Kevin A. Pearce, M.D., from the University of Kentucky College of Medicine, and colleagues developed a less-intense Cardiovascular Risk Education and Social Support (CaRESS) intervention for patients with type 2 diabetes, for whom cardiovascular disease (CVD) causes two-thirds of all deaths. CaRESS enlisted a support person (SP) of the patient's choosing to partner in his or her care. The SP's job was to accompany the patient to a patient education session and two office visits and receive the same four quarterly newsletters as the patient. The control group received the patient education session and newsletters, but had no SP.
A total of 199 patients and 108 SPs from 18 practices in the Kentucky Ambulatory Network enrolled in the study. During the study period, blood pressure and cholesterol levels (two key risk factors for CVD) fell in both the control and intervention groups. Neither group had significant differences for blood glucose levels or measures of health-related quality of life. Both groups reported slight improvements in satisfaction with their primary care physician, but declines in satisfaction with their overall health care.

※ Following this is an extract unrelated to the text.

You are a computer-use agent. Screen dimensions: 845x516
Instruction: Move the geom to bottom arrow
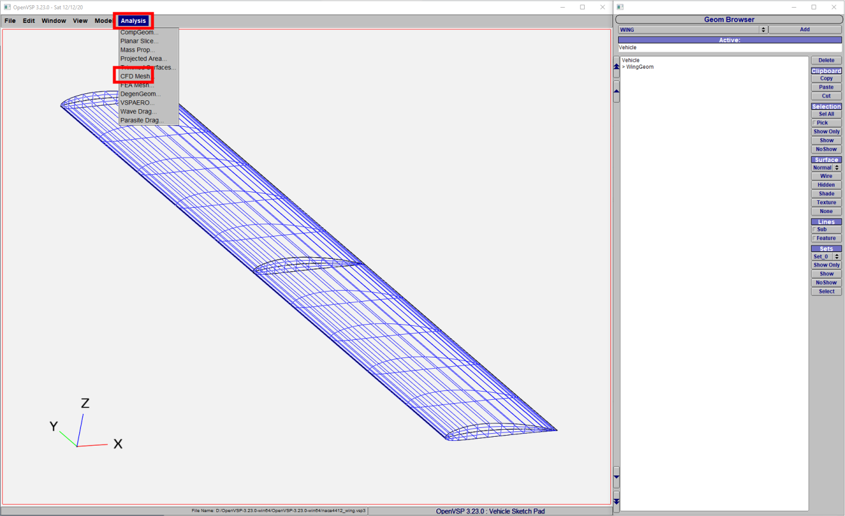(616, 501)
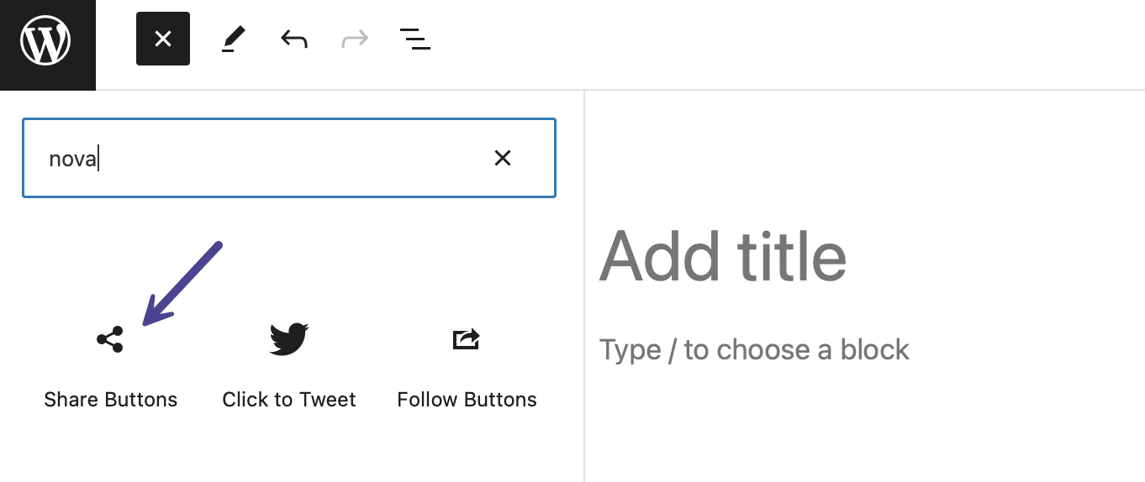
Task: Insert the Share Buttons block via its icon
Action: click(110, 339)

The authors suggest that the presence of an SP coupled with one patient education session and regular newsletters may not have been aggressive enough to foster improved health behaviors. Further, because participants' average beginning systolic blood pressure and cholesterol levels were not very high (140 mm Hg and 137 mg/dL, respectively), physicians did not motivate patients to reduce these CVD risk factors. This study was funded in part by the Agency for Healthcare Research and Quality (HS10887).
See "Cardiovascular Risk Education and Social Support (CaRESS): Report of a randomized controlled trial from the Kentucky Ambulatory Network (KAN)," by Dr. Pearce, Margaret M. Love, Ph.D., Brent J. Shelton, Ph.D., and others in the July-August 2008 Journal of the American Board of Family Medicine 21(4), pp. 269-281.